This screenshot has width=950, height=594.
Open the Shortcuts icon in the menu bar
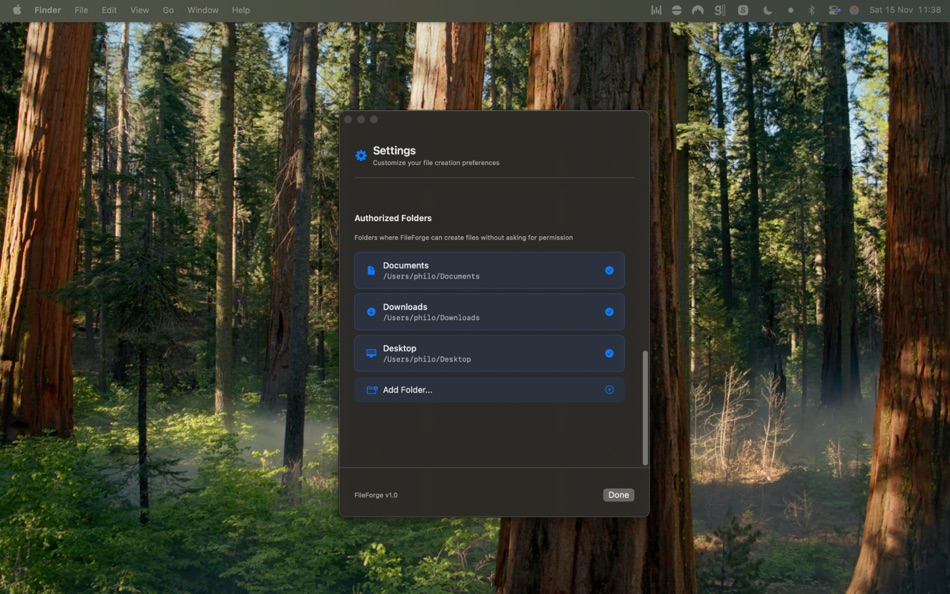(x=742, y=9)
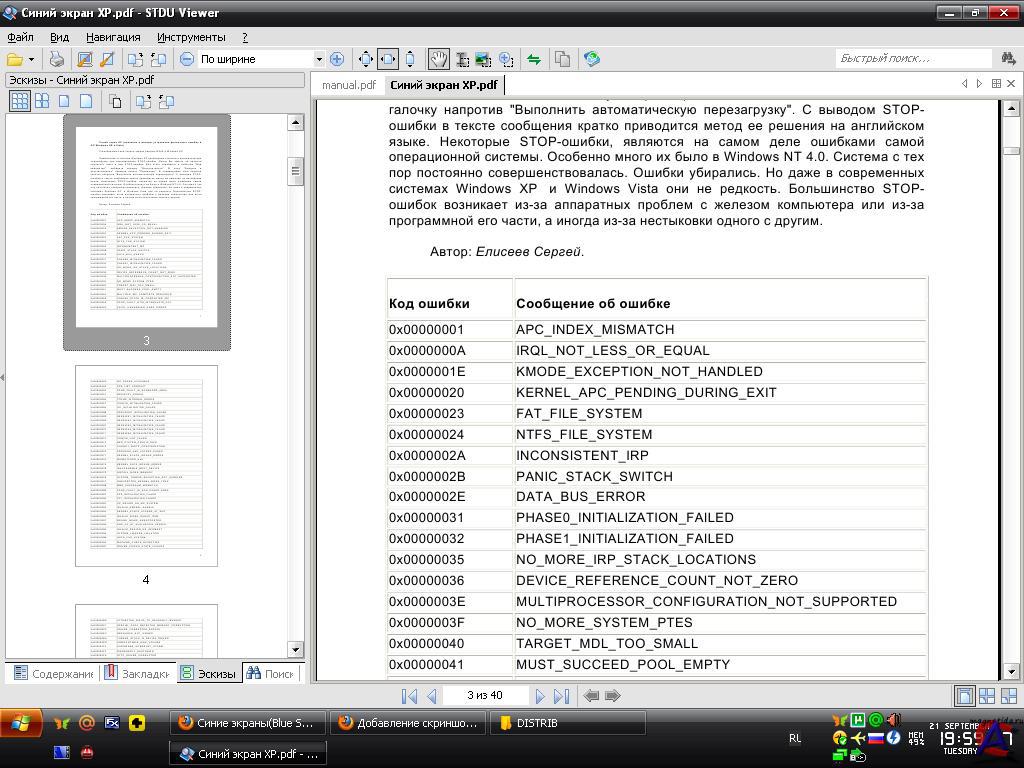Viewport: 1024px width, 768px height.
Task: Click the green sync arrows icon
Action: (534, 59)
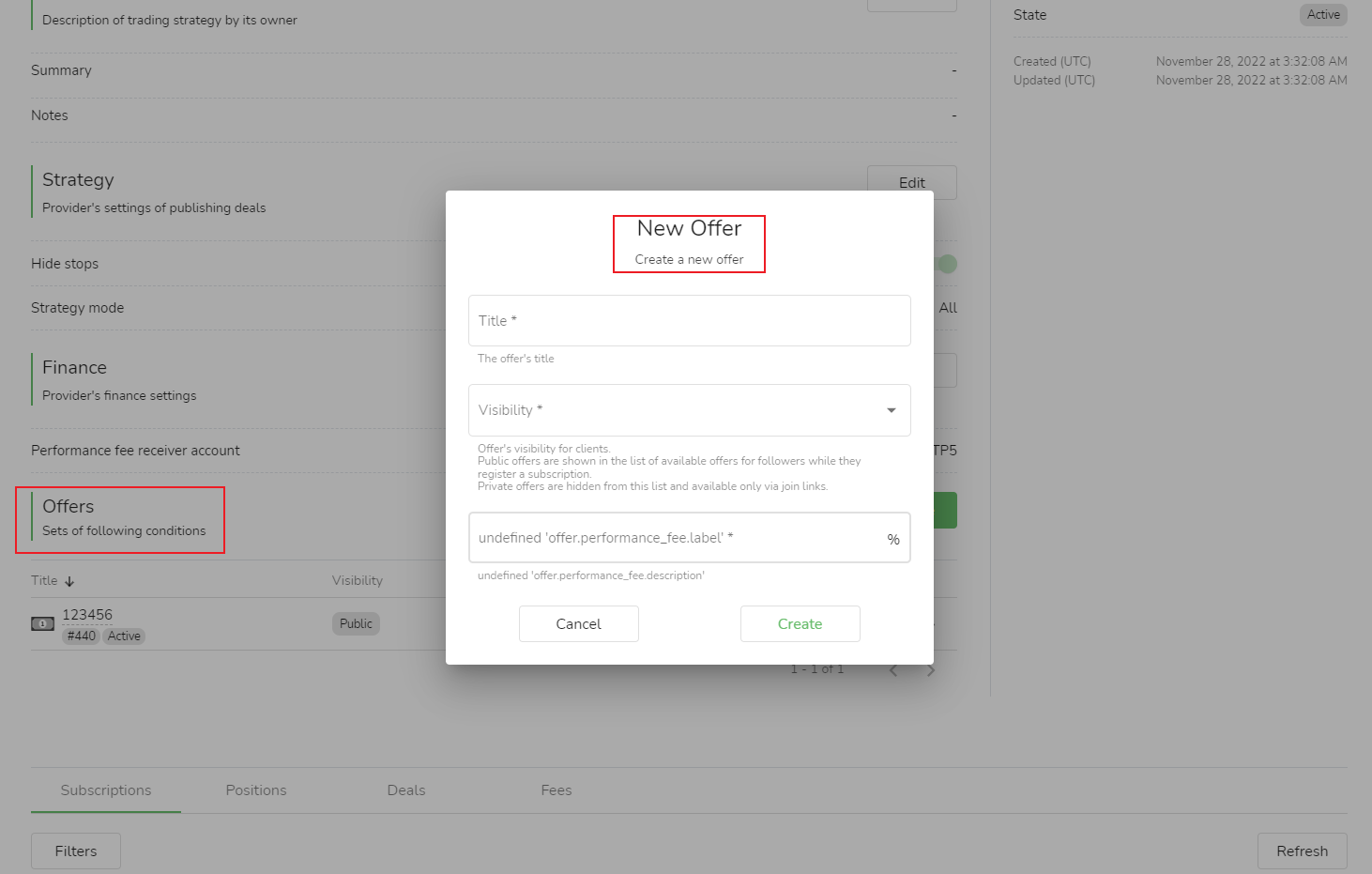Screen dimensions: 1372x874
Task: Focus the offer Title input field
Action: [x=689, y=321]
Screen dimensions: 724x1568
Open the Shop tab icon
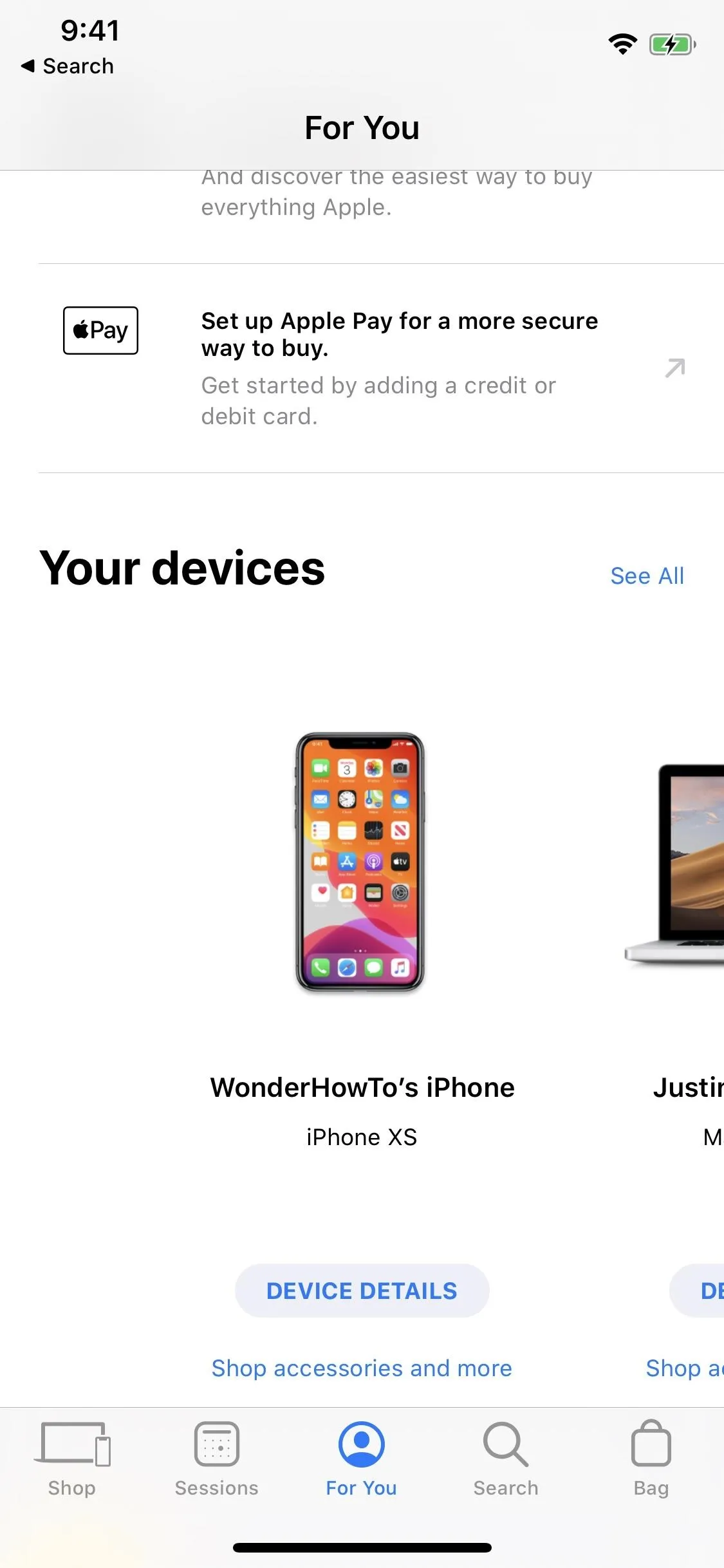[x=72, y=1444]
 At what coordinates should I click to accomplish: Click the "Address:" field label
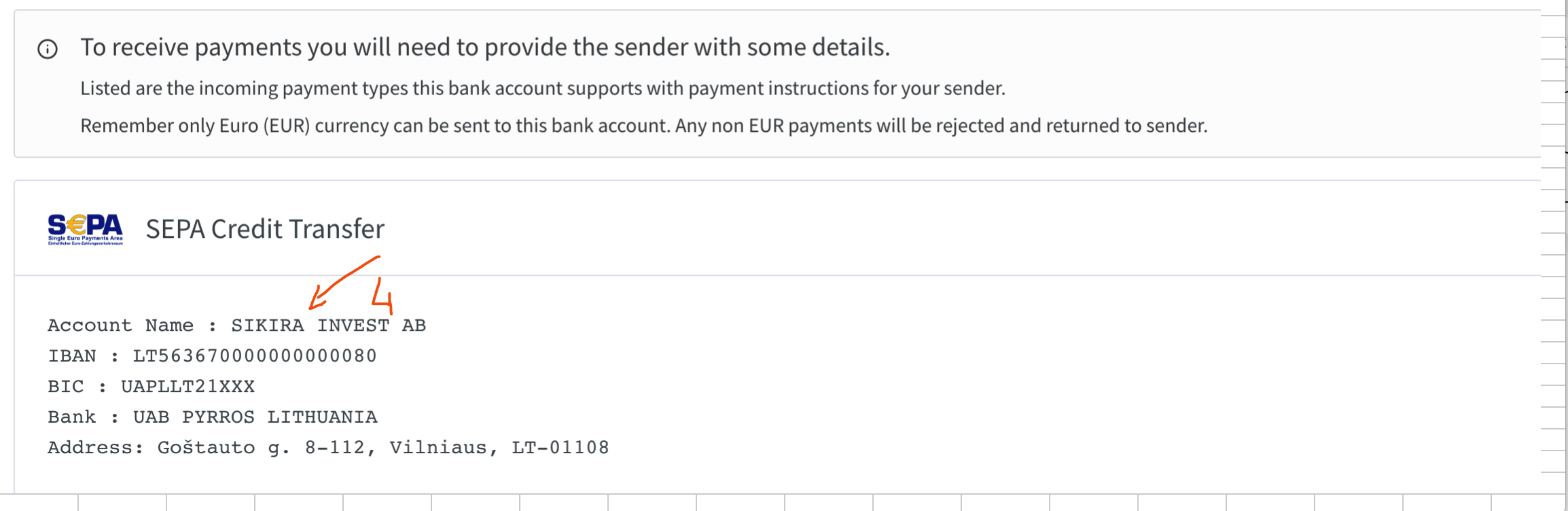(95, 448)
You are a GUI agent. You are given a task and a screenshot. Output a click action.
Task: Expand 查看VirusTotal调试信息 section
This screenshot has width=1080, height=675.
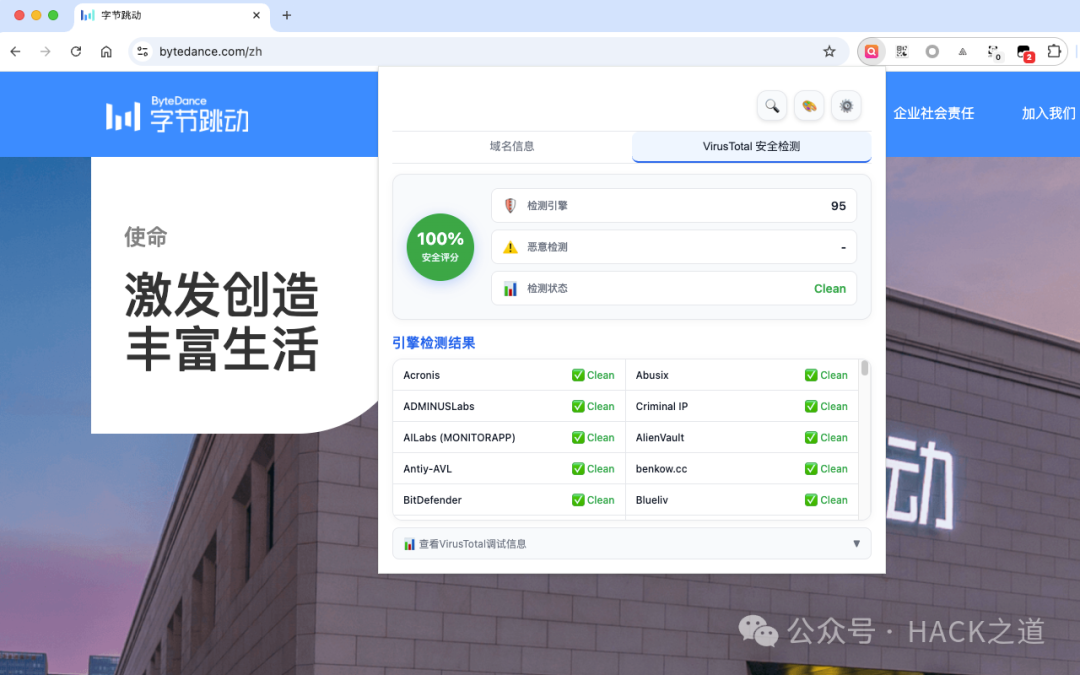click(x=631, y=542)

### DIRECTIONS FOR THIS TASK:
Skip the pictures and retype exactly the lines from the one that contains "Task: Expand 查看VirusTotal调试信息 section" to the last line of the records.

### FINAL ANSWER:
Task: Expand 查看VirusTotal调试信息 section
This screenshot has width=1080, height=675.
click(x=631, y=542)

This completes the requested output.